Saturday, 17 December 2011
SKENE 8: the Tabernacle and the True Tent
The ‘true tent’, then, is the heavenly ‘Holy of Holies’ before the throne of God. The ‘tent’ in this context must refer to the ‘second tent’ (9.7) beyond the veil, for there can surely be no heavenly equivalent of the ‘first tent’, the place of sacrifice, for in Christ the supreme and final sacrifice has been made, and all the paraphernalia of purification is now redundant, along with the whole tribe of Levitical priests – P 45’s for the lot of them! What, then, of the Mosaic Tabernacle and its rituals, described and prescribed in such repetitive detail in the Book of the Law ? Hebrews uses a cluster of similar words to refer to this ‘skene’, three of them in 8.5. The Levitical priests, says the writer, “are ministers of a sanctuary which is only an outline and a shadow of the heavenly sanctuary” – this last word being a shorter version of ‘Holy of Holies’, the ‘second tent’. He supports this statement by quoting the instructions given to Moses (Ex 35.40) when he was about to construct the ‘skene’: “See that you make everything according to the model you were shown on the mountain”. This is a typically bold stroke of OT interpretation.

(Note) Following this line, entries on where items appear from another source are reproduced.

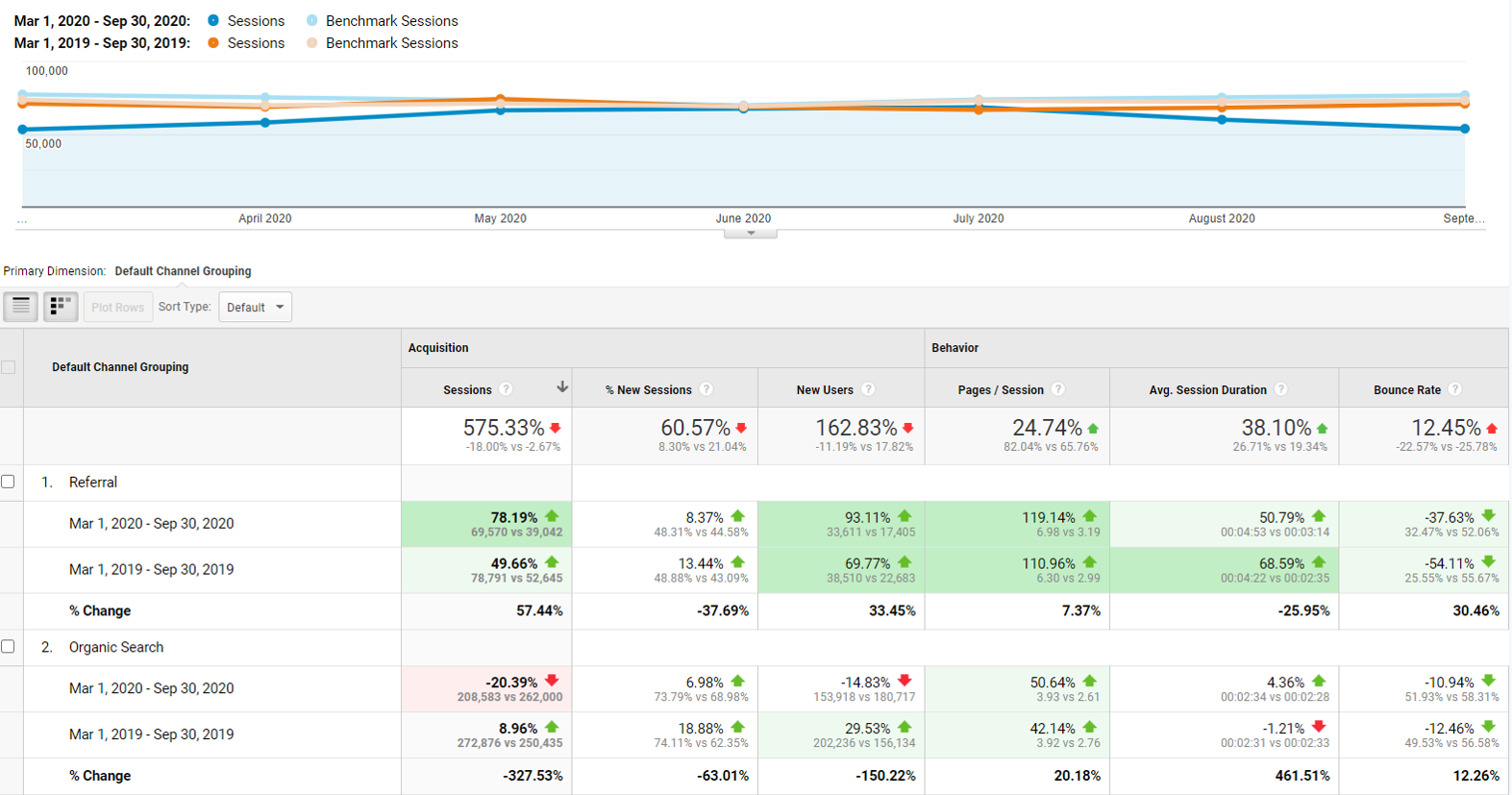This screenshot has height=795, width=1512.
Task: Click the Plot Rows button
Action: coord(117,308)
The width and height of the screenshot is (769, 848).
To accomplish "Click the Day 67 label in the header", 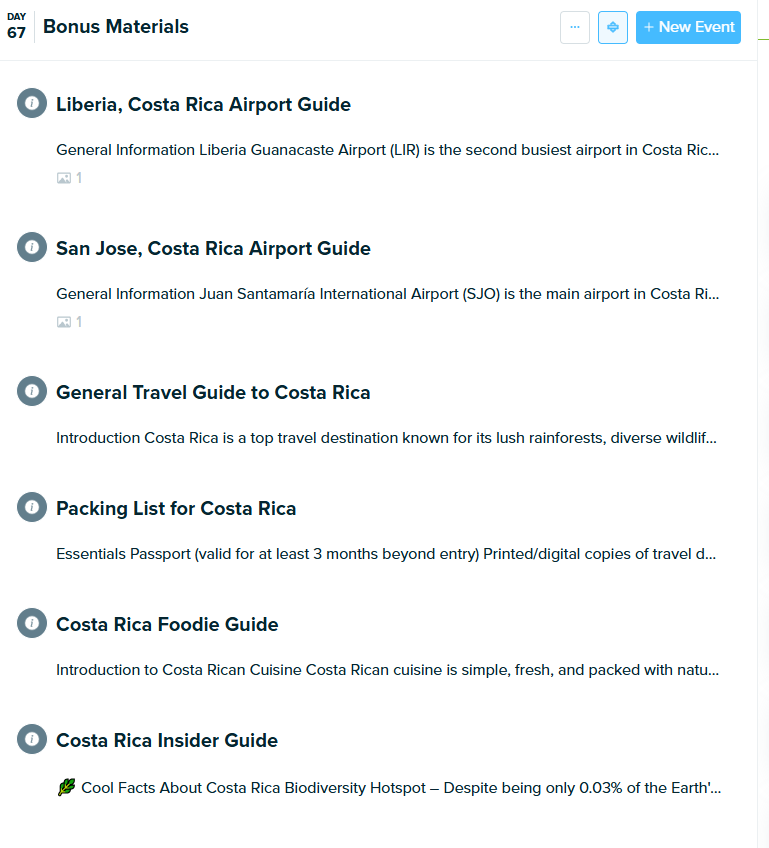I will [x=15, y=27].
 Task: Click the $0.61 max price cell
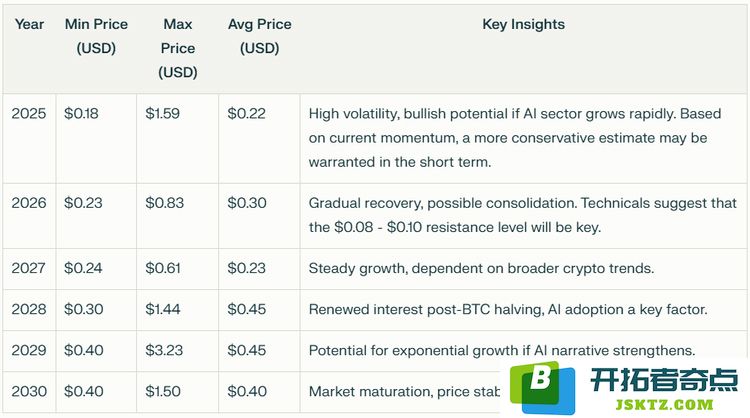coord(163,268)
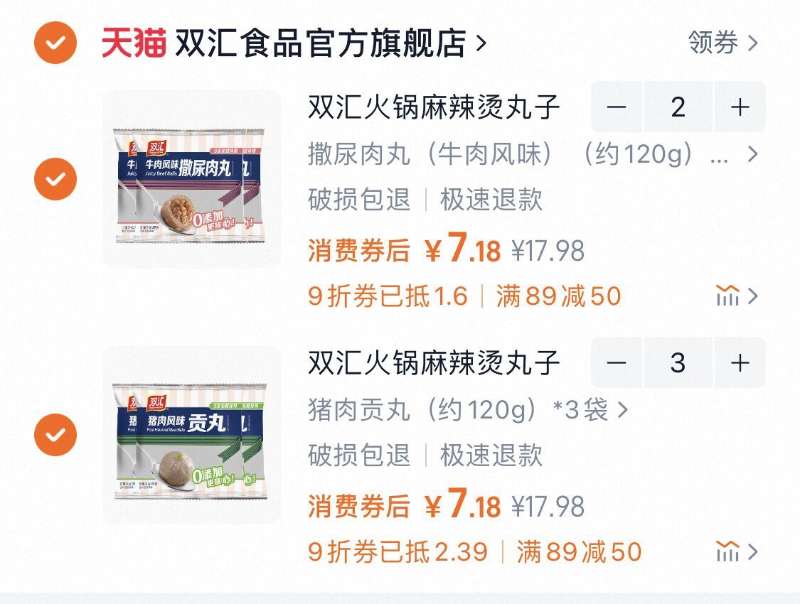Open discount details icon for 猪肉贡丸 item
Image resolution: width=800 pixels, height=604 pixels.
(x=737, y=551)
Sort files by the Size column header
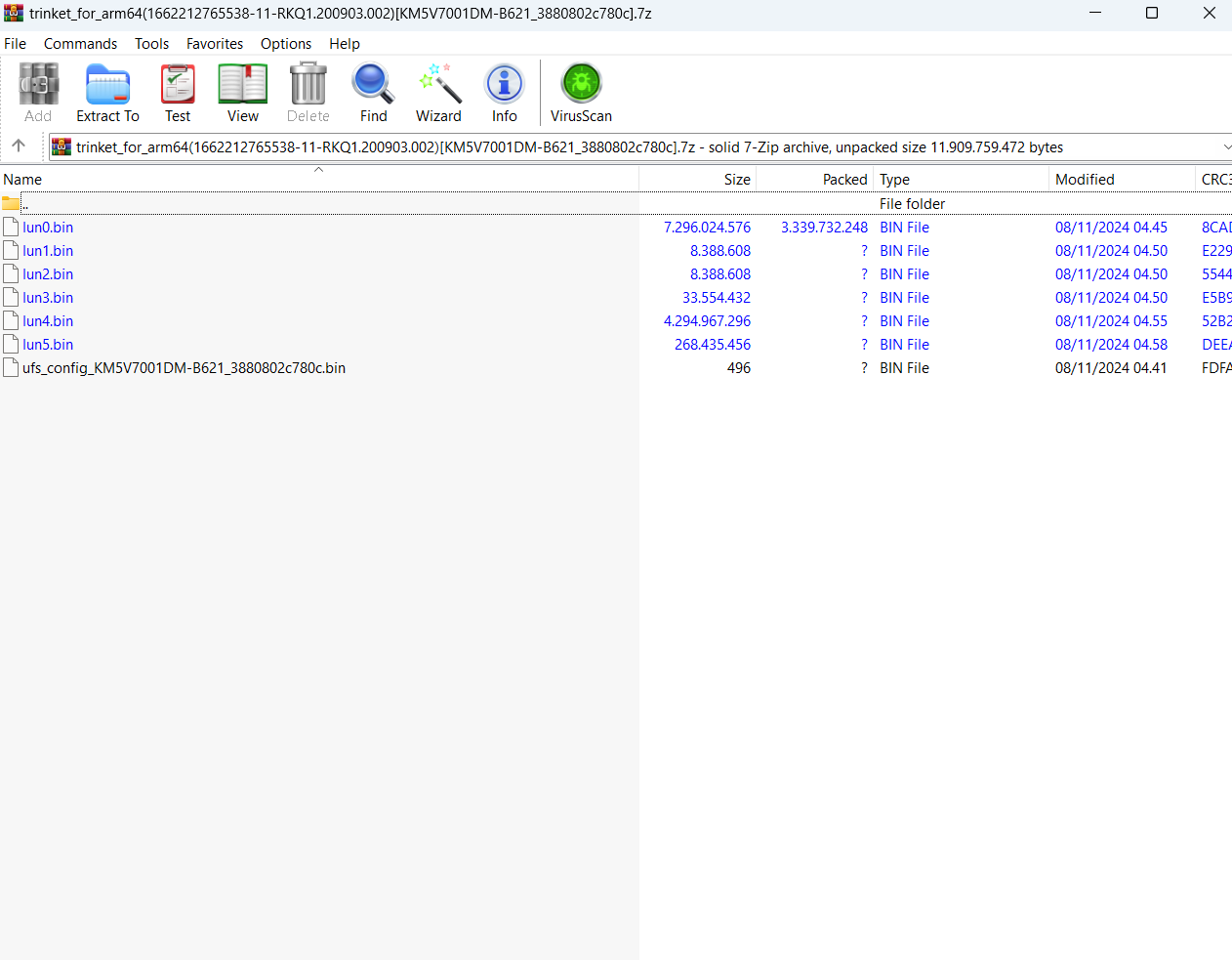 coord(736,179)
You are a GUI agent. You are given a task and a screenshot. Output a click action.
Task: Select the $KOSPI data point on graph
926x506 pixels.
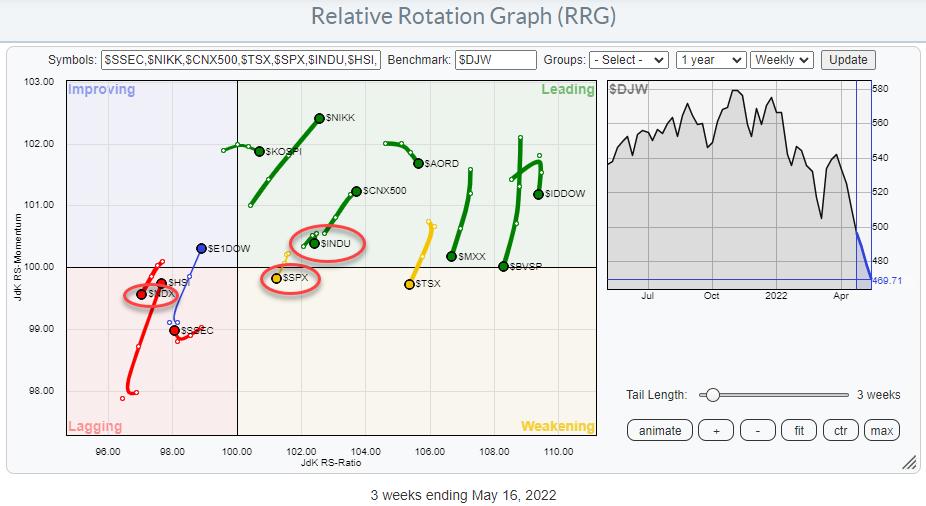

He infers from these words that Moses was not just given verbal instructions as to how to build the Tabernacle, but was also given some kind of vision of how the finished ‘skene’ should look – a model or a plan. Here, then, is another paradox of the Tabernacle: its structure is built according to a divinely revealed plan, with a first tent and a second tent separated by a veil, but it is itself a plan, or an outline, of the true tent in heaven, the Holy of Holies. The writer seizes on this detail of the Exodus account ( a detail, incidentally, also quoted in Stephen’s account of the building of the Tabernacle in Acts 7.44, which we will come to later), implying that Moses was shown a two-dimensional ‘outline’ of the Tabernacle, which then became a three-dimensional (and tripartite) structure on earth; but he then, as it were, reverses the polarity of this process to suggest that the three-dimensional Tabernacle is itself only an outline of the four-dimensional reality in heaven – if heaven has dimensions.